Return, exactly and with nothing added, the line with "You are a computer-use" together with all lines after it through the end of the data below. No pictures belong in the copy.
*** Opening of DATA UNDER STUDY ***
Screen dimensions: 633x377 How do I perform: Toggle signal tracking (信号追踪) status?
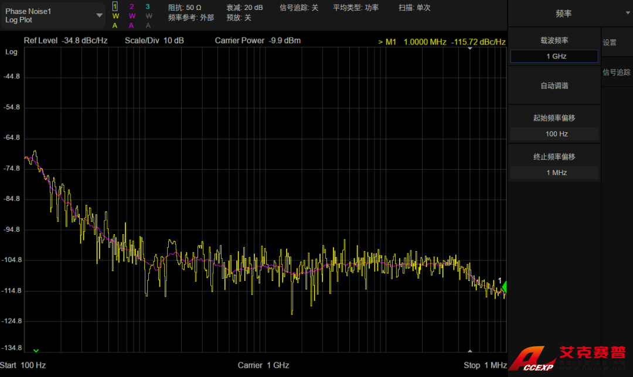(299, 8)
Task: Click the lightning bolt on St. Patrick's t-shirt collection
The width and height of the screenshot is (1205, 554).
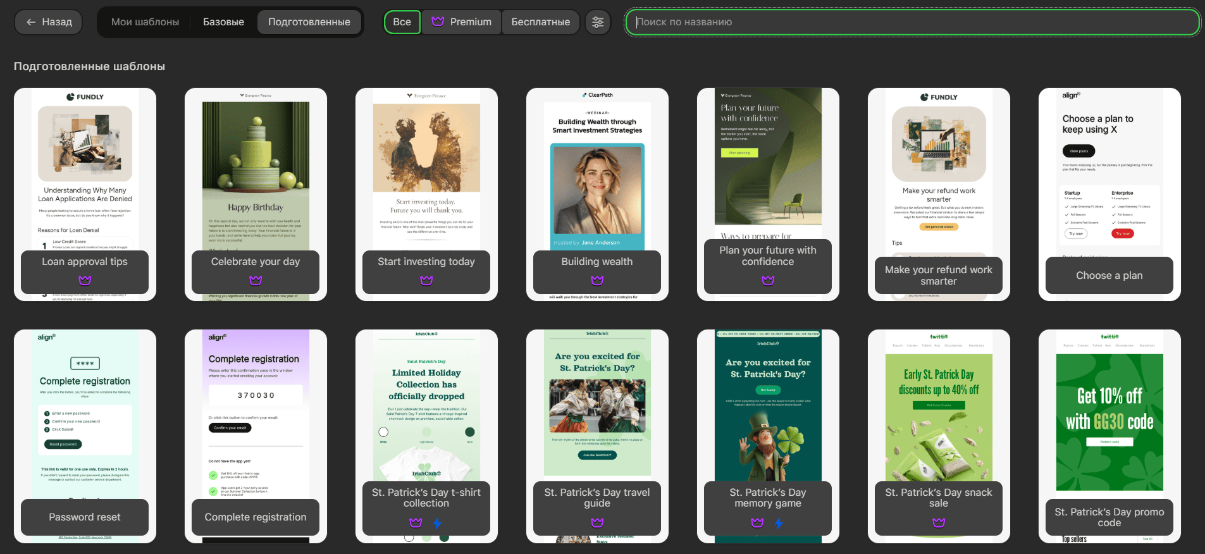Action: pyautogui.click(x=437, y=523)
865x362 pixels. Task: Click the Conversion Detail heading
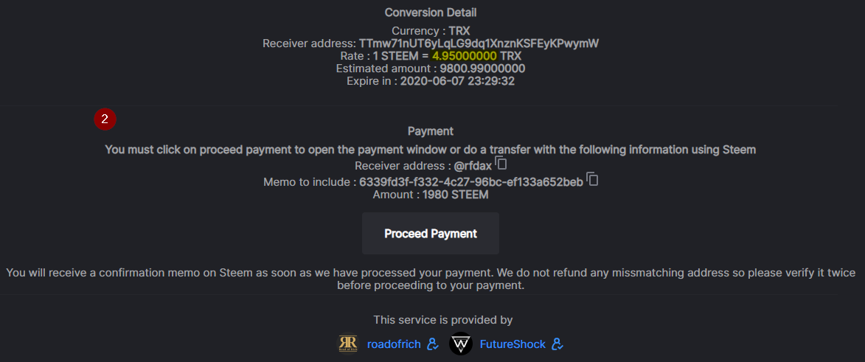point(431,13)
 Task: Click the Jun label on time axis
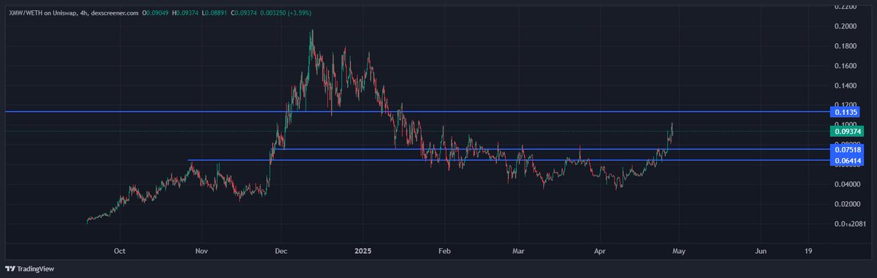point(761,250)
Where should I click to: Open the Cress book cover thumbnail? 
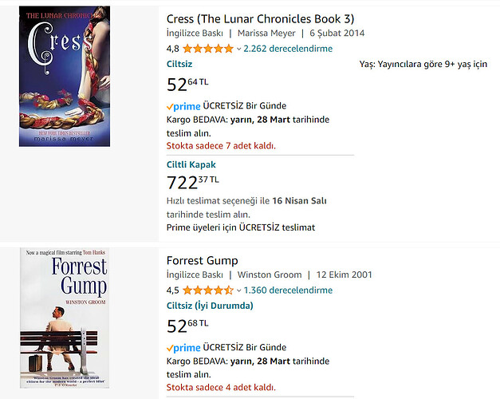65,77
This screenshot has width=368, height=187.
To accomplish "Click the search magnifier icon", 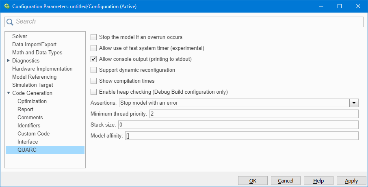I will pyautogui.click(x=10, y=21).
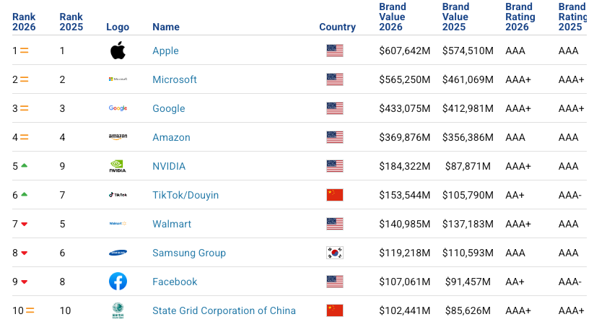Viewport: 594px width, 322px height.
Task: Click the Microsoft logo icon
Action: 118,79
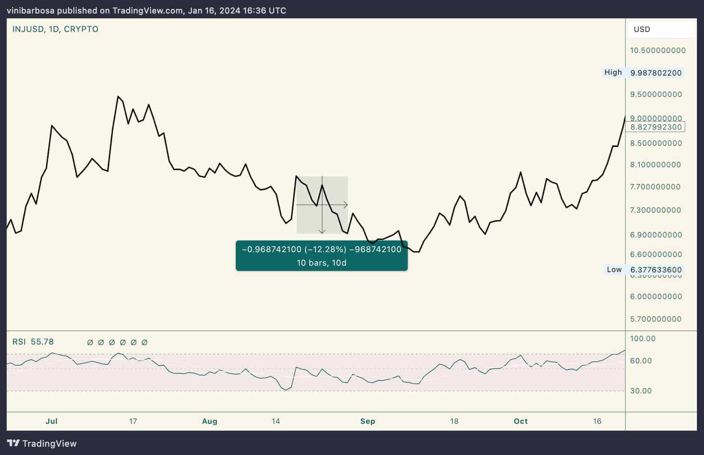The image size is (704, 455).
Task: Click the RSI 60.00 scale level
Action: point(641,361)
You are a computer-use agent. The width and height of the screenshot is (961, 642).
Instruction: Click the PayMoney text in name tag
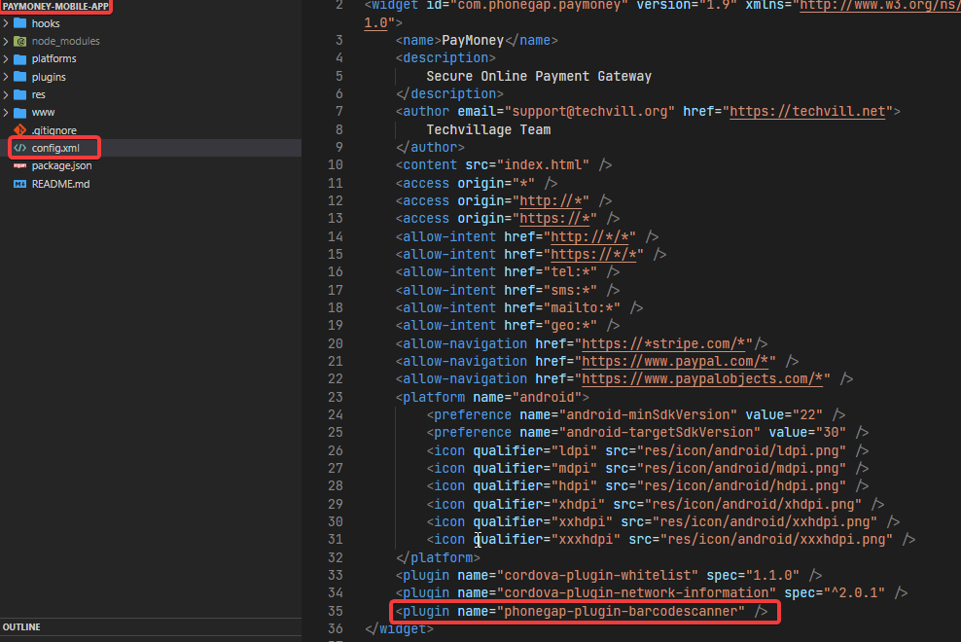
*** Close of DATA UNDER STUDY ***
SOLUTION FOR THIS TASK:
You are a computer-use agent. The width and height of the screenshot is (961, 642).
Instruction: Click the PayMoney text in name tag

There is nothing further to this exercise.